▶ Directions for this task
Show each line of the records in which the word "Property" occurs.

[Items from a dataset]
########################################

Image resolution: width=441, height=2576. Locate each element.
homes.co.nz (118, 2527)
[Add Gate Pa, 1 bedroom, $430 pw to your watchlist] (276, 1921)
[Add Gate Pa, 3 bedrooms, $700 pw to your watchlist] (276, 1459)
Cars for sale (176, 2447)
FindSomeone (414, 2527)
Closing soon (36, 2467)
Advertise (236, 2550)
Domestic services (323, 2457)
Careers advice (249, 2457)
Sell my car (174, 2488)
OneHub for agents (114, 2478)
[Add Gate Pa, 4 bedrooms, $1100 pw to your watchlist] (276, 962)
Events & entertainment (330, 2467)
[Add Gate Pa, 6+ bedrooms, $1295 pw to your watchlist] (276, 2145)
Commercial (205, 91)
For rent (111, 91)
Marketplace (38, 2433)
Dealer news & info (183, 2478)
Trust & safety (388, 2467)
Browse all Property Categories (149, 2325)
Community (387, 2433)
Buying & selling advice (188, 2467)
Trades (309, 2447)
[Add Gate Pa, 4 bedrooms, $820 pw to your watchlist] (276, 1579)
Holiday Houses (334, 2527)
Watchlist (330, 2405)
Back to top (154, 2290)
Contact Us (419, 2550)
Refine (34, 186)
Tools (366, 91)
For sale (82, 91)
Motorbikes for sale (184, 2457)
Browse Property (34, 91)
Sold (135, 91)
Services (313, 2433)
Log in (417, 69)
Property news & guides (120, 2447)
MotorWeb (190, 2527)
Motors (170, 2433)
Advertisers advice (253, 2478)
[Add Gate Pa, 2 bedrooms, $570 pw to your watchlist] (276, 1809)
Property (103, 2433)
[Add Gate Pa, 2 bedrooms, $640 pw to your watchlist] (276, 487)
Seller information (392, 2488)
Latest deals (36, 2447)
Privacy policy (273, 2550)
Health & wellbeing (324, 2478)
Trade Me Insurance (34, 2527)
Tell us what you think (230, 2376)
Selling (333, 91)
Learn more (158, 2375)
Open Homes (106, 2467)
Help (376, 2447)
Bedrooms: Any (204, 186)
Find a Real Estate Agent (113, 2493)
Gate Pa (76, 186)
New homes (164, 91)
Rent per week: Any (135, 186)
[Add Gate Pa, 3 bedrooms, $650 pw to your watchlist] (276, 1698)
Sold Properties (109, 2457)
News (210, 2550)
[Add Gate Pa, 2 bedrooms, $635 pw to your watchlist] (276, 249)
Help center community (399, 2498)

########################################

▶ Output of the task
Browse all Property Categories (149, 2325)
Browse Property (34, 91)
Property news & guides (120, 2447)
Property (103, 2433)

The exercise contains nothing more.